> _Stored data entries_
------------------------------------------------

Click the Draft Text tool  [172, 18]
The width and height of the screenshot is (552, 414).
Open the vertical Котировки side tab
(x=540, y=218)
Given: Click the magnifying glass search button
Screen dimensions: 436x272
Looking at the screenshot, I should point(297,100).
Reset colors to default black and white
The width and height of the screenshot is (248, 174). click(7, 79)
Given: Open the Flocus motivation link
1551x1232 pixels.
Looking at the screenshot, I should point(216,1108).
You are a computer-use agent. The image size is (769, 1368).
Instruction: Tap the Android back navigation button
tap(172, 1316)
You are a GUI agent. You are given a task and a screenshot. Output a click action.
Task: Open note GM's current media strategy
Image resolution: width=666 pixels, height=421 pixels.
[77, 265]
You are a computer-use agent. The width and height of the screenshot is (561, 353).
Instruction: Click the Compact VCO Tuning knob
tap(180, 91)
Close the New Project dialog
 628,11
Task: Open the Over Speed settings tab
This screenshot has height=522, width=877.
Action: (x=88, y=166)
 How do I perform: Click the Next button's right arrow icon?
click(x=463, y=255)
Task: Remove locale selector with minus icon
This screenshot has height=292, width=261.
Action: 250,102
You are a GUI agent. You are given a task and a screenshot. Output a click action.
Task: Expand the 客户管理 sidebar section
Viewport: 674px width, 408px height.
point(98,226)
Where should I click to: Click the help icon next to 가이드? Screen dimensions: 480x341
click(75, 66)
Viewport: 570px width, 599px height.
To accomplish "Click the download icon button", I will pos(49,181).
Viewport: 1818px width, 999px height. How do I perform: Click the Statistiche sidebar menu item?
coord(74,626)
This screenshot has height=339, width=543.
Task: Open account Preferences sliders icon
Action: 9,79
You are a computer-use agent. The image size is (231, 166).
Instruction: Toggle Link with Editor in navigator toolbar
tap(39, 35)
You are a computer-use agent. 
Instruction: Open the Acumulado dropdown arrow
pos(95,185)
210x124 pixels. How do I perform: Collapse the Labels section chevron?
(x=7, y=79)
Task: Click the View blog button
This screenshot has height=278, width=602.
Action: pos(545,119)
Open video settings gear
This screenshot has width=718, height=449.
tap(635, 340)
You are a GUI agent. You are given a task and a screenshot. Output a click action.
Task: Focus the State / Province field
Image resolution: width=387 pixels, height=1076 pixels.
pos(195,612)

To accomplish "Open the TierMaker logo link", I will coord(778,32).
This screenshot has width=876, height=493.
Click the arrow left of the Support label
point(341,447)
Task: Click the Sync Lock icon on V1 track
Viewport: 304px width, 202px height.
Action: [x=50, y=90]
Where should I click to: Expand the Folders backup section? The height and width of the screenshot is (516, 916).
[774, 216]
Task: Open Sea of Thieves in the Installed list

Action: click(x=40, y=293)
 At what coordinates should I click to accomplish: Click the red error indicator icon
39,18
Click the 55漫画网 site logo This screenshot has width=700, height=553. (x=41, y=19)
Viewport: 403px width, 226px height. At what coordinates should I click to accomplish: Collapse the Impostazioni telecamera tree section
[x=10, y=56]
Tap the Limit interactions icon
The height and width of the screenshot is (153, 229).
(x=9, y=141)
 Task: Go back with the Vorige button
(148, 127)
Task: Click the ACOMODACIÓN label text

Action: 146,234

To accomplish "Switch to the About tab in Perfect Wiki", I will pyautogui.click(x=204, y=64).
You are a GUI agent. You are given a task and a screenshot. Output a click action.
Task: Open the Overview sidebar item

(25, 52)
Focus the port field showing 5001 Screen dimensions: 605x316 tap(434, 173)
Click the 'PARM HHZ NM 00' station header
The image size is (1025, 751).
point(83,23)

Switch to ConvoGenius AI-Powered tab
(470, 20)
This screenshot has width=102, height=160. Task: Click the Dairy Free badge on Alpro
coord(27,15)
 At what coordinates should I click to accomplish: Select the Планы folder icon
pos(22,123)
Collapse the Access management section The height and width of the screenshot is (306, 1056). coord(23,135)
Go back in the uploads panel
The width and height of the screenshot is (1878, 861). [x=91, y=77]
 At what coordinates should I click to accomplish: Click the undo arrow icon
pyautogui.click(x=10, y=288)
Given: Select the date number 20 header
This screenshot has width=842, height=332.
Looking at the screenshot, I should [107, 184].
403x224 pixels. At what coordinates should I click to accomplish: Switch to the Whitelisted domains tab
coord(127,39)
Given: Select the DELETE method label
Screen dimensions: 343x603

------------------------------------------------

> _WORK ORDER_
Reproduce every entry exactly, with nothing added or dropped.

> _SOLVED PROBLEM_
Click the Draft Text tool  [172, 18]
The width and height of the screenshot is (552, 414).
Open the vertical Котировки side tab
(x=540, y=218)
Given: Click the magnifying glass search button
Screen dimensions: 436x272
Looking at the screenshot, I should point(297,100).
Reset colors to default black and white
The width and height of the screenshot is (248, 174). click(7, 79)
Given: Open the Flocus motivation link
1551x1232 pixels.
Looking at the screenshot, I should point(216,1108).
You are a computer-use agent. The image size is (769, 1368).
Instruction: Tap the Android back navigation button
tap(172, 1316)
You are a GUI agent. You are given a task and a screenshot. Output a click action.
Task: Open note GM's current media strategy
Image resolution: width=666 pixels, height=421 pixels.
[77, 265]
You are a computer-use agent. The width and height of the screenshot is (561, 353).
Instruction: Click the Compact VCO Tuning knob
tap(180, 91)
Close the New Project dialog
 628,11
Task: Open the Over Speed settings tab
This screenshot has height=522, width=877.
Action: (x=88, y=166)
 How do I perform: Click the Next button's right arrow icon?
click(x=463, y=255)
Task: Remove locale selector with minus icon
This screenshot has height=292, width=261.
Action: 250,102
You are a GUI agent. You are given a task and a screenshot. Output a click action.
Task: Expand the 客户管理 sidebar section
Viewport: 674px width, 408px height.
point(98,226)
Where should I click to: Click the help icon next to 가이드? Screen dimensions: 480x341
click(75, 66)
Viewport: 570px width, 599px height.
To accomplish "Click the download icon button", I will pos(49,181).
Viewport: 1818px width, 999px height. How do I perform: Click the Statistiche sidebar menu item?
coord(74,626)
This screenshot has height=339, width=543.
Task: Open account Preferences sliders icon
Action: 9,79
You are a computer-use agent. The image size is (231, 166).
Instruction: Toggle Link with Editor in navigator toolbar
tap(39, 35)
You are a computer-use agent. 
Instruction: Open the Acumulado dropdown arrow
pos(95,185)
210x124 pixels. How do I perform: Collapse the Labels section chevron?
(x=7, y=79)
Task: Click the View blog button
This screenshot has height=278, width=602.
Action: pos(545,119)
Open video settings gear
This screenshot has width=718, height=449.
tap(635, 340)
You are a GUI agent. You are given a task and a screenshot. Output a click action.
Task: Focus the State / Province field
Image resolution: width=387 pixels, height=1076 pixels.
pos(195,612)

To accomplish "Open the TierMaker logo link", I will coord(778,32).
This screenshot has width=876, height=493.
Click the arrow left of the Support label
point(341,447)
Task: Click the Sync Lock icon on V1 track
Viewport: 304px width, 202px height.
Action: [x=50, y=90]
Where should I click to: Expand the Folders backup section? The height and width of the screenshot is (516, 916).
[774, 216]
Task: Open Sea of Thieves in the Installed list

Action: click(x=40, y=293)
 At what coordinates should I click to accomplish: Click the red error indicator icon
39,18
Click the 55漫画网 site logo This screenshot has width=700, height=553. (x=41, y=19)
Viewport: 403px width, 226px height. At what coordinates should I click to accomplish: Collapse the Impostazioni telecamera tree section
[x=10, y=56]
Tap the Limit interactions icon
The height and width of the screenshot is (153, 229).
(x=9, y=141)
 Task: Go back with the Vorige button
(148, 127)
Task: Click the ACOMODACIÓN label text

Action: 146,234

To accomplish "Switch to the About tab in Perfect Wiki", I will pyautogui.click(x=204, y=64).
You are a GUI agent. You are given a task and a screenshot. Output a click action.
Task: Open the Overview sidebar item

(25, 52)
Focus the port field showing 5001 Screen dimensions: 605x316 tap(434, 173)
Click the 'PARM HHZ NM 00' station header
The image size is (1025, 751).
point(83,23)

Switch to ConvoGenius AI-Powered tab
(470, 20)
This screenshot has width=102, height=160. Task: Click the Dairy Free badge on Alpro
coord(27,15)
 At what coordinates should I click to accomplish: Select the Планы folder icon
pos(22,123)
Collapse the Access management section The height and width of the screenshot is (306, 1056). coord(23,135)
Go back in the uploads panel
The width and height of the screenshot is (1878, 861). [x=91, y=77]
 At what coordinates should I click to accomplish: Click the undo arrow icon
pyautogui.click(x=10, y=288)
Given: Select the date number 20 header
This screenshot has width=842, height=332.
Looking at the screenshot, I should [107, 184].
403x224 pixels. At what coordinates should I click to accomplish: Switch to the Whitelisted domains tab
coord(127,39)
Given: Select the DELETE method label
Screen dimensions: 343x603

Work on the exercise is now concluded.